Dampoort is the budget end of town and Hostel 47 at $45-75/night is the honest choice if price is the priority. It's functional, well-reviewed for its category, and Tram Line 1 gets you to Korenmarkt in about 12 minutes. Don't expect boutique finishes at this price. it's a hostel, not a hotel.
These two neighborhoods serve completely different travelers. The South Quarter rewards those who treat the hotel as a destination. Dampoort rewards those who want to spend as little as possible on sleep and as much as possible on Ghent itself.
Best Areas by Vibe
Tell us how you travel and we'll point you to the right part of Ghent.
Romantic
Patershol is the one. Candlelit restaurants on Kraanlei, medieval cobblestones, and Hotel Gravensteen at your doorstep. It's the kind of neighborhood that makes a weekend feel like a week.
Culture
Base yourself in the Historic Center near Sint-Baafskathedraal. the Ghent Altarpiece is inside, SMAK contemporary art museum is 10 minutes away, and the Belfort tower is right around the corner. You could spend 3 days without running out of serious cultural material.
Family
Stadspark and the City Center area works best for families. Citadelpark is walkable, there's space to move, and Gravensteen's medieval dungeon tour is a certified kid-pleaser. Hotel Flandria Centrum keeps costs at $105-150/night without sacrificing central access.
Budget
Dampoort gives you the lowest entry point in Ghent at $45-75/night with Hostel 47. Tram Line 1 covers the 12-minute gap to Korenmarkt. Spend the money you save on Patershol dinners and proper Belgian beer at Dulle Griet on Vrijdagmarkt.
Foodie
Stay in Patershol or within walking distance of Vrijdagmarkt. the Saturday market, Groot Vleeshuis, and the concentration of Flemish restaurants on Rekelingestraat make this the best eating neighborhood in Ghent by a clear margin.
City Break
Korenmarkt puts you at the geographic and cultural centre of Ghent's best 48 hours. The Marriott Ghent and 1898 The Post both sit here and give you canal views, walking access to every major sight, and a hotel experience that matches the setting.
Location Quality
Is the neighborhood walkable? Are restaurants, shops, and attractions within 10 minutes on foot? How does it feel after dark? We evaluate safety, public transport access, and whether the area has genuine local character or just tourist traps. A hotel in the wrong neighborhood ruins a trip. That's why location carries the most weight.
Value for Money
We compare what you pay against what you get. A €150 hotel with a great location, clean rooms, and helpful staff can outscore a €500 hotel with fancy amenities in a bad area. We factor in seasonal pricing, cancellation policies, and hidden costs like tourist tax and breakfast surcharges. The goal is finding the best ratio, not the lowest price.
Guest Experience
We analyze thousands of verified guest reviews across multiple platforms, looking for patterns rather than individual complaints. Consistent praise for cleanliness, staff, and room quality counts. We also assess the intangibles: does the hotel have character? Would you recommend it to a friend? A soul-less chain hotel with perfect facilities still loses to a well-run boutique with personality.
When to Visit Ghent
When to visit Ghent and what to pay.
Summer (June-August)
The Ghent Festivities in July are the big one. 10 days, a million visitors, and hotel prices jumping 40-60% above normal across Korenmarkt and Graslei. Book by April or you'll be choosing between Dampoort and whatever's left. August is calmer but still warm and busy, with canal boat tours fully booked most weekends.
Spring (March-May)
This is the window we always recommend. Temperatures climb from 8°C in March to 16°C by May, Citadelpark blooms properly in April, and hotel rates are 20-30% below summer pricing. Patershol restaurants are easier to book, the canal light is exceptional in the late afternoon, and you won't queue for the Ghent Altarpiece at Sint-Baafskathedraal.
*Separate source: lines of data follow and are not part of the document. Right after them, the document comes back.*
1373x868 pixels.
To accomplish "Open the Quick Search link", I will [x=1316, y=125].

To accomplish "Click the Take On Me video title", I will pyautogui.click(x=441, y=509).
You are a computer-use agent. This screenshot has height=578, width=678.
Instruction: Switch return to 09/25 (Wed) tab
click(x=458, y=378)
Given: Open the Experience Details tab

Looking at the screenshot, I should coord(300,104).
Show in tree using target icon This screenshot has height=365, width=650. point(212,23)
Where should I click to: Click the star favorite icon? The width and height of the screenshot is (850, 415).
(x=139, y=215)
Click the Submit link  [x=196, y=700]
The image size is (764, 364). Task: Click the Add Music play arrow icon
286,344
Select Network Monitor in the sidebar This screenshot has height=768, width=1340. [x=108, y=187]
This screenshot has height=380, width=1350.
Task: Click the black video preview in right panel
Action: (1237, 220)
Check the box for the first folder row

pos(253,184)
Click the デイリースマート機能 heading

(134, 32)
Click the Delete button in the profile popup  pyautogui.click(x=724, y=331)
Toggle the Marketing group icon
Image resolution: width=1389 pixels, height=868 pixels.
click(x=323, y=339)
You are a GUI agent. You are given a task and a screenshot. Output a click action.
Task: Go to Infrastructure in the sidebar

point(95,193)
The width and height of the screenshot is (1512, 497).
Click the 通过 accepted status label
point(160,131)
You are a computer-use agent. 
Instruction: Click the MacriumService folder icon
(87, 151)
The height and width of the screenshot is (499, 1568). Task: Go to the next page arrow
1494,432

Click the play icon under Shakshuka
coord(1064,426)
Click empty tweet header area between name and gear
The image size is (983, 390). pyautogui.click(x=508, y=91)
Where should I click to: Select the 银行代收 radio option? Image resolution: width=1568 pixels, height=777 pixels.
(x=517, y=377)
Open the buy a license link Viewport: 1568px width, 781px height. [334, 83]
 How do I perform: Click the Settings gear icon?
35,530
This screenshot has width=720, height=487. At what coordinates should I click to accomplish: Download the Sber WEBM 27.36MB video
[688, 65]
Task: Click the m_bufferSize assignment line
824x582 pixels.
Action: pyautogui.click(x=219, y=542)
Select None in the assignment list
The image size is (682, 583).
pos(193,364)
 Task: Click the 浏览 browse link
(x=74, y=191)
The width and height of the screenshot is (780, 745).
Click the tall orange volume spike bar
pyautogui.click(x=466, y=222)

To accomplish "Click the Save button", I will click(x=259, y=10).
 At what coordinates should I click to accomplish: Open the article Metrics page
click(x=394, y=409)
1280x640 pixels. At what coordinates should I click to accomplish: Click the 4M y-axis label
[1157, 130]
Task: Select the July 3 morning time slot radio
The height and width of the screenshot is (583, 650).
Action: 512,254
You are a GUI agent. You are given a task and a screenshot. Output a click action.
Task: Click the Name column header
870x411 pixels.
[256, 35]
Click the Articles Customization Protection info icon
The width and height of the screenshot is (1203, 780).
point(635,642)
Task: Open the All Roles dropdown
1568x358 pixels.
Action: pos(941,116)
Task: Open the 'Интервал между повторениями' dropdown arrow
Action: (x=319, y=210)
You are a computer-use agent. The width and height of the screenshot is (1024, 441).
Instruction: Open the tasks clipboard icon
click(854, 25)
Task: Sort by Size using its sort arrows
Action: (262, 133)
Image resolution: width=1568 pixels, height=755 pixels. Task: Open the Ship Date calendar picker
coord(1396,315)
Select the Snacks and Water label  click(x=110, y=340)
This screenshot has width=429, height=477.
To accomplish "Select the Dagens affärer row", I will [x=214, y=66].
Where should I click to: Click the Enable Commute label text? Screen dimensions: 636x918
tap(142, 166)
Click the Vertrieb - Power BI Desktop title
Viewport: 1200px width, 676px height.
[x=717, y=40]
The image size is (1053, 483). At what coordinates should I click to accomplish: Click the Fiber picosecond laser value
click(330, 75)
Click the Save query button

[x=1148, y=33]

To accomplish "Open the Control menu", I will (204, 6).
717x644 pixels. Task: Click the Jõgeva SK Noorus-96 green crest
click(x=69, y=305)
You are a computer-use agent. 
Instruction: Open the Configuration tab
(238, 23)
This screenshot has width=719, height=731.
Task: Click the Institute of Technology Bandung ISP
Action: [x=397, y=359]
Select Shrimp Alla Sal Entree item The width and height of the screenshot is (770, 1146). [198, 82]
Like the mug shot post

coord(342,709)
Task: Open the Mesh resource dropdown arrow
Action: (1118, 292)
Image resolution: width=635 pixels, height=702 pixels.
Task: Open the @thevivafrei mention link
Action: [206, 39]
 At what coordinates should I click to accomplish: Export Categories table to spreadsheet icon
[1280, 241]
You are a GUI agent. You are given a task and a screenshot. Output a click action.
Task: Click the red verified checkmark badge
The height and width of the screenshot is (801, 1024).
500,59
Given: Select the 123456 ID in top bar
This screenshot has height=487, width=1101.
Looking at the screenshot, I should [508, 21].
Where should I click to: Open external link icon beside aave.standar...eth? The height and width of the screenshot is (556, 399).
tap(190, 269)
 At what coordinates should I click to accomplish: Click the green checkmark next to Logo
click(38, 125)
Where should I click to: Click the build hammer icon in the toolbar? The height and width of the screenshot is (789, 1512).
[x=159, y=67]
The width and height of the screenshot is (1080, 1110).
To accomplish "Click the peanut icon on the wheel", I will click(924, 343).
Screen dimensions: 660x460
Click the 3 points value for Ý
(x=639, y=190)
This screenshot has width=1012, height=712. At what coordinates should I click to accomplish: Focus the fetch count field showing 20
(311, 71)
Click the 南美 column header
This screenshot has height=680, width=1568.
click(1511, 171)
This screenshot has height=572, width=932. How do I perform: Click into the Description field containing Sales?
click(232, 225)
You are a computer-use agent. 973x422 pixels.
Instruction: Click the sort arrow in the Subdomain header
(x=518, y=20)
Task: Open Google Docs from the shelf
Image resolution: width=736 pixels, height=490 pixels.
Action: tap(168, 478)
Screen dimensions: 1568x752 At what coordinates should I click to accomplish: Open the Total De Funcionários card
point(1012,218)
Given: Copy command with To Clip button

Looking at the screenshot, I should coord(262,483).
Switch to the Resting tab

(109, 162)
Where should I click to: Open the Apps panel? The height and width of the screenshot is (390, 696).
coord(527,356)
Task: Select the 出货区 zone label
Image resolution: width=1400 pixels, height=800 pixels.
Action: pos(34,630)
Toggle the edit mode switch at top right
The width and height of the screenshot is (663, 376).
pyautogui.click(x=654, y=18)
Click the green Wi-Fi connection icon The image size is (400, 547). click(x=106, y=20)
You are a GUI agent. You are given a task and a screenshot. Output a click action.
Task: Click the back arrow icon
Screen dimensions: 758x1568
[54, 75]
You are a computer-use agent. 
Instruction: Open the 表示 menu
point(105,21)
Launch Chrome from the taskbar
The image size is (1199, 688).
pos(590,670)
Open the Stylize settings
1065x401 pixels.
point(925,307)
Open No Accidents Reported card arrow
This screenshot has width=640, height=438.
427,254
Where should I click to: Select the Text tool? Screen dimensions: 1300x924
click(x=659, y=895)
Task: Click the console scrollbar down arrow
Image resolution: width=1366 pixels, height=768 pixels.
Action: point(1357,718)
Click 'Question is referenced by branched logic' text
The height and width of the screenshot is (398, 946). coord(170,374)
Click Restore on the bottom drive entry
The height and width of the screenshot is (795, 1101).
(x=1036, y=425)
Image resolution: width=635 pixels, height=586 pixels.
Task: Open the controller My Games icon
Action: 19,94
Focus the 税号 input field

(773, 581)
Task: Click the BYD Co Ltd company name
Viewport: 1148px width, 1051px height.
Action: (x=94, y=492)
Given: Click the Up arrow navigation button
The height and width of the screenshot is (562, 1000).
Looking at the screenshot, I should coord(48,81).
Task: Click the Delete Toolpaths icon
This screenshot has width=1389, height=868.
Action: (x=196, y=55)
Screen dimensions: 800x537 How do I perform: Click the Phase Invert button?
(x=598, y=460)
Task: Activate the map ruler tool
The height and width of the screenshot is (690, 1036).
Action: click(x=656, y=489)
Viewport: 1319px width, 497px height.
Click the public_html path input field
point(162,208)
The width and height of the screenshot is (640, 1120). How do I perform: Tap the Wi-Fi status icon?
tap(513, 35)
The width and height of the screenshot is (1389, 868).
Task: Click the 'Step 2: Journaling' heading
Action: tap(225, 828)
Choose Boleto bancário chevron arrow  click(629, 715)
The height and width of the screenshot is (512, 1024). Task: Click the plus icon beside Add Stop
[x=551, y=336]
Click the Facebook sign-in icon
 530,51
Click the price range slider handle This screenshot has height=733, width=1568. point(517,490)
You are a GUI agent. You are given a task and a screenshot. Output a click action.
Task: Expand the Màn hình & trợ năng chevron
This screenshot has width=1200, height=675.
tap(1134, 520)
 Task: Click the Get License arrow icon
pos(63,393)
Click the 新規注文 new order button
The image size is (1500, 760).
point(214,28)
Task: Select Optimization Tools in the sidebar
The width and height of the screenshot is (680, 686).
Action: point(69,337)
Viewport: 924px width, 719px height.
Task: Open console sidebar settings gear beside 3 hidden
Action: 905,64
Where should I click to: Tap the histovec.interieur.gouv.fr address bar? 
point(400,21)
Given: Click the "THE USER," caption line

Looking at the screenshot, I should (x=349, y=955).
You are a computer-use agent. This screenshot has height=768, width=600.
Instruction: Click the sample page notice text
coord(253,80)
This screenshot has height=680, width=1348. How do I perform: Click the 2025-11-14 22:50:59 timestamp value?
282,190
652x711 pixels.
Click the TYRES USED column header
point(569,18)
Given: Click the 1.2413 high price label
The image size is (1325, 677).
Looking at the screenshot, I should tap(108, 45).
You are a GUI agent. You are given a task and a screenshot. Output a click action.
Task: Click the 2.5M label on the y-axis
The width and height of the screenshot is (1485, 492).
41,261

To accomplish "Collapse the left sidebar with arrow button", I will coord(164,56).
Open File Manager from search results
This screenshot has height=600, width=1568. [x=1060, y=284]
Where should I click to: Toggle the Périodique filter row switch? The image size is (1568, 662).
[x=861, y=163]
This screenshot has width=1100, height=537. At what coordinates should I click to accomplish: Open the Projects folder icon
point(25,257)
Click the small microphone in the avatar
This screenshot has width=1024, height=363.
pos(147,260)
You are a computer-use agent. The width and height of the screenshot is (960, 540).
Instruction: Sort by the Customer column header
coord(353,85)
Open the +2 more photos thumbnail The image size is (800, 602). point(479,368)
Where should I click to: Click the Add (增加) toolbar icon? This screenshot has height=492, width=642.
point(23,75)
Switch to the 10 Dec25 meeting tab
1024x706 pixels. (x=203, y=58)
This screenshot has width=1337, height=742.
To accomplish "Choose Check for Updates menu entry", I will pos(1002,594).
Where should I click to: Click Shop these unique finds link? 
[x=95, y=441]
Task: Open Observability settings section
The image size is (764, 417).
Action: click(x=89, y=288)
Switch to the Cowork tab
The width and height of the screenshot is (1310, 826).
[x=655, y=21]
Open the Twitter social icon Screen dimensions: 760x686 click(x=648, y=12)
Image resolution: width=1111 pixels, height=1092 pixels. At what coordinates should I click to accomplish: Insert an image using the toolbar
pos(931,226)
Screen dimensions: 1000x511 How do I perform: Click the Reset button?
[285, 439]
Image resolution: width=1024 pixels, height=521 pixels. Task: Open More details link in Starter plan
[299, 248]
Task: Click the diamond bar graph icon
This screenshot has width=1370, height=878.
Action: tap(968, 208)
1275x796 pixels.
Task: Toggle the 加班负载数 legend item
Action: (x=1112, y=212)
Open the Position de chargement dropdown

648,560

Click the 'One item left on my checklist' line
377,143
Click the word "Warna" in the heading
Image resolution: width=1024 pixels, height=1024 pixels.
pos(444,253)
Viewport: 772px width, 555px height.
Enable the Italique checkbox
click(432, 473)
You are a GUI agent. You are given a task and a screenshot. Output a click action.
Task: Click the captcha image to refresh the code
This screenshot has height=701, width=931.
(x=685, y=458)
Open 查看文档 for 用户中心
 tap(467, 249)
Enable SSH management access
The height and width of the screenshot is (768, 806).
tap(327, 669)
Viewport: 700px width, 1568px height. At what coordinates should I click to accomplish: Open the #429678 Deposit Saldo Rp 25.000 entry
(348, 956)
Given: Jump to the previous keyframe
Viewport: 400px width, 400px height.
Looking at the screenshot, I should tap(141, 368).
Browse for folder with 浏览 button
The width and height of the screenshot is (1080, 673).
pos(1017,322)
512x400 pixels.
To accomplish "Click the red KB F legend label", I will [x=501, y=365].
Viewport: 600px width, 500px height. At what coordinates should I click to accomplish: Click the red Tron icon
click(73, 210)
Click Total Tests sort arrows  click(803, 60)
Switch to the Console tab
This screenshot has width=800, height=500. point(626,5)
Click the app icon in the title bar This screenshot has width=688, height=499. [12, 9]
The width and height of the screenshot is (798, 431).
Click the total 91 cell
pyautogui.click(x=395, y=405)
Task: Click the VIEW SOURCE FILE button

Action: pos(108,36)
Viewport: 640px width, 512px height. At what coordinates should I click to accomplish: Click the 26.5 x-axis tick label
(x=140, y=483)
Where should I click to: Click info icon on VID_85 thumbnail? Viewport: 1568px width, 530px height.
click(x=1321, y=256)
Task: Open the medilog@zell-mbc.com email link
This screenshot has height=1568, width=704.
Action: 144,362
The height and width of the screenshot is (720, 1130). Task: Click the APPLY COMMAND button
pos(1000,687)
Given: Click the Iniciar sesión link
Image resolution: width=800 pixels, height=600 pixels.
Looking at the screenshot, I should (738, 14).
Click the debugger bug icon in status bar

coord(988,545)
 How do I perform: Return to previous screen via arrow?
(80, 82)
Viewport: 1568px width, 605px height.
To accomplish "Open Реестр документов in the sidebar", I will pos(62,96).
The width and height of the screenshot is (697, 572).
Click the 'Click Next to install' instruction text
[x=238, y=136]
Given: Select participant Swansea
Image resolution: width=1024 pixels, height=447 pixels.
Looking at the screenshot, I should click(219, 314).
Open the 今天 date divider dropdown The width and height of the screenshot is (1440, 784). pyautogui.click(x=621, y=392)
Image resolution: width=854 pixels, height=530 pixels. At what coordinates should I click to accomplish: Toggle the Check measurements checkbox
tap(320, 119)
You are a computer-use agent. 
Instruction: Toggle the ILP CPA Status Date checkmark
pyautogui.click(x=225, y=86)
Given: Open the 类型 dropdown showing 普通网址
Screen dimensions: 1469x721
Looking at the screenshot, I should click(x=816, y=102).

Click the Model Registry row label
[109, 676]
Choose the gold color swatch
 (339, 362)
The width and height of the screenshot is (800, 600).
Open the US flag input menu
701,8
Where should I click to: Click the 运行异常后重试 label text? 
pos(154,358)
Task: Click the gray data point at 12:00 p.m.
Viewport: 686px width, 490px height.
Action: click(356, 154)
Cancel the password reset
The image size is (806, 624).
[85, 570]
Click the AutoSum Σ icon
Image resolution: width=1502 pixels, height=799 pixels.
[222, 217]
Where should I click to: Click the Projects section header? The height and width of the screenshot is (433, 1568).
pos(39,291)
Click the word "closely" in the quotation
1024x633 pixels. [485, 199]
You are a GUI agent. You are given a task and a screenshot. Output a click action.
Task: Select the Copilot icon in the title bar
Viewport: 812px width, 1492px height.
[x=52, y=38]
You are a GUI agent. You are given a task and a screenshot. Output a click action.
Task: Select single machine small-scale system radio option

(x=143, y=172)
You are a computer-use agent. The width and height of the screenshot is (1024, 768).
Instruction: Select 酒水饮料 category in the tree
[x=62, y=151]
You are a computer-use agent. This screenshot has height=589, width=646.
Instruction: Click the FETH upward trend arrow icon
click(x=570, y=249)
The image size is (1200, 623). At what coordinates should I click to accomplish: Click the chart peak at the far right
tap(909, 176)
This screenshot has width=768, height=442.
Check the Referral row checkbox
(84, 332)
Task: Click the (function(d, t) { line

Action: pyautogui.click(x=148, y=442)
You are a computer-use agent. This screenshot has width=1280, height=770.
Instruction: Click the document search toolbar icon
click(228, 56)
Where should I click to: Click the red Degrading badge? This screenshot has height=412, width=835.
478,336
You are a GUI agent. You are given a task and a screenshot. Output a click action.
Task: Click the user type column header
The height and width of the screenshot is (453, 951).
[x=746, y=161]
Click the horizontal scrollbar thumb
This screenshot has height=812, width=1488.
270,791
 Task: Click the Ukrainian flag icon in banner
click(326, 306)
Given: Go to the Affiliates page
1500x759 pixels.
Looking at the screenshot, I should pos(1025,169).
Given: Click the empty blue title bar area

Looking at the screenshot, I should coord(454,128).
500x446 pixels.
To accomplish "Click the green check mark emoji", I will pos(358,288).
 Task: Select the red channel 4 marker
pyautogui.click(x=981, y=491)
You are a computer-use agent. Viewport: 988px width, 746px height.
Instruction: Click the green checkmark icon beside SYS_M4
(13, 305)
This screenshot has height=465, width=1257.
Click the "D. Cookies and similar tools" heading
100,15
Autumn (September-November)
September is arguably the best month in Ghent. The summer crowds have left, temperatures sit at a comfortable 15-17°C, and mid-range hotels drop to $105-155/night. The Ghent Film Festival runs in October and adds a creative buzz to the city without the full-scale disruption of the July festivities.
Winter (December-February)
December has the Christmas market on Sint-Baafsplein which pulls short-break crowds and bumps rates slightly in the first three weeks. January and February are the cheapest months in Ghent. budget rooms at $45-75/night and mid-range at $90-150/night. It's cold and grey but the city is entirely yours, Patershol restaurants have open tables, and there's something genuinely atmospheric about the canals in winter fog.
Booking Tips for Ghent
Insider tips for booking hotels in Ghent.
Book for Ghent Festivities by April
The 10-day Ghent Festivities in July are the single biggest demand event on the Ghent calendar. Hotels within the R40 ring sell out 3-4 months ahead and prices on Korenmarkt and Graslei jump 40-60%. If you're planning a July trip, April is your deadline. not 'a few weeks before.'
Avoid Sint-Pietersstation as your hotel anchor point
The station is 25 minutes walk from Graslei. Most hotels near Sint-Pietersstation charge central rates for a peripheral location. Unless you're catching an early train and need 10 minutes to the platform, staying there makes no sense. Pay the extra €20-40/night to be inside the medieval center.
Buy De Lijn tram tickets on the app
A single tram ticket bought on the De Lijn app costs €2.50 versus €3 on board. A 10-trip bundle drops it further. If you're staying in Dampoort or the South Quarter and commuting to Korenmarkt daily, the app saves you €5-10 over a 3-night stay. Small but real.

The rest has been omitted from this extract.